You can also try orgasm boosters, which LH sells. They make you more sensitive and more likely to orgasm. I sometimes use them still when I bit struggle.

I find that the more I orgasmed, the easier it got and I rarely struggle now.That is most likely a good news for you.

Lots of women struggle with this

i can orgasm, but not through penetrartion . im starting to think ive also NOT GOT A GSPOT ! ive been sent two fab gspot vibes from lh and i just cant find the damn thing :'(

Laveila wrote:

My personal advise would be to try to relax. And do not focus on orgasm, but enjoy the play, enjoy playing fantasies in your head. I personally found easier to orgasm during masturbation in the beginning, compared to with partner. It did happen with partner after a bit of practise, but it did not happen immediately.

My first orgasm was with a toy, the Lovehoney Ladyfinger. Up to date I have to say I did not have an orgasm yet with just my fingers. I can orgasm by rubbing my clitoris with a dildo, mainly the Njoy dildo, or switched off vibe, or when my partner stimulates me, but no, I cannot orgasm from my own fingers. I can get pleasure, but I cannot get over the edge. I think its because I do not react as strong to my own fingers.

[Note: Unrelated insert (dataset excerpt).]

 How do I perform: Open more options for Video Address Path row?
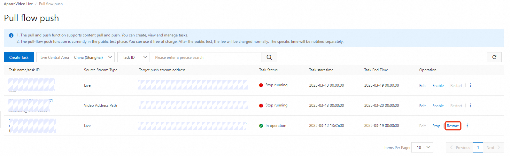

So experimenting with toy can be a good way to go round it. If one toy does not work for you, it is not the end, as I met toys which did not make me orgasm, ever, although I used them many times and other people loved them. So it does take some experiments to get there, but it was worth it.

You can also try orgasm boosters, which LH sells. They make you more sensitive and more likely to orgasm. I sometimes use them still when I bit struggle.

I find that the more I orgasmed, the easier it got and I rarely struggle now.That is most likely a good news for you.

I think the above advice is excellent.

Easier said than done, but try and relax and not to see it as an end goal. Have some alone time without your partner and take it slowly. There are a few books out there too on female masturbation- I know it sounds silly but some people just don't know what works for them so these books help them figure it out. I can highly recomend the Tracey Cox range.

Out of interest what toy did you oder? Xx

My OH has never masturbated and had never experienced an orgasm prior to our relationship.

Early on I thought she should automatically know what an orgasm is, but she doesn't. She's never been able to define the orgasmic part of sex, or the peak of the pleasure so to speak.

Nowadays I have learnt to know when she comes, tell from her moans or body shaking etc when she's 'peaking'. She's lucky enough to be able to orgasm through clitoral play ( as most women can ), penetrative play and solely breast play ( i understand this is relatively rare ). Maybe this is me being good as appose to her being lucky ;)

rubysoho wrote:

i can orgasm, but not through penetrartion . im starting to think ive also NOT GOT A GSPOT ! ive been sent two fab gspot vibes from lh and i just cant find the damn thing :'(

My OH can't find her g-spot either, she's never been in to masturbation, even when I've asked her to etc. She's had her moments but she also struggles with finding her clitoris. I've had times when I've been domming her and have placed her fingers on her clitoris or positioned a vibrator on her g-spot and moved it slowly, just pleasuring those spots or teaching her how to pleasure them some what.

I used to have issues wondering whether she had orgasmed or not - I had the idea of trying to make her squirt ( for me that was the definitive proof of a female orgasm, although not all women can or know how to do it...that's a different story ) but never did, I just learned to listen to and notice her bodily reactions to know how she's feeling.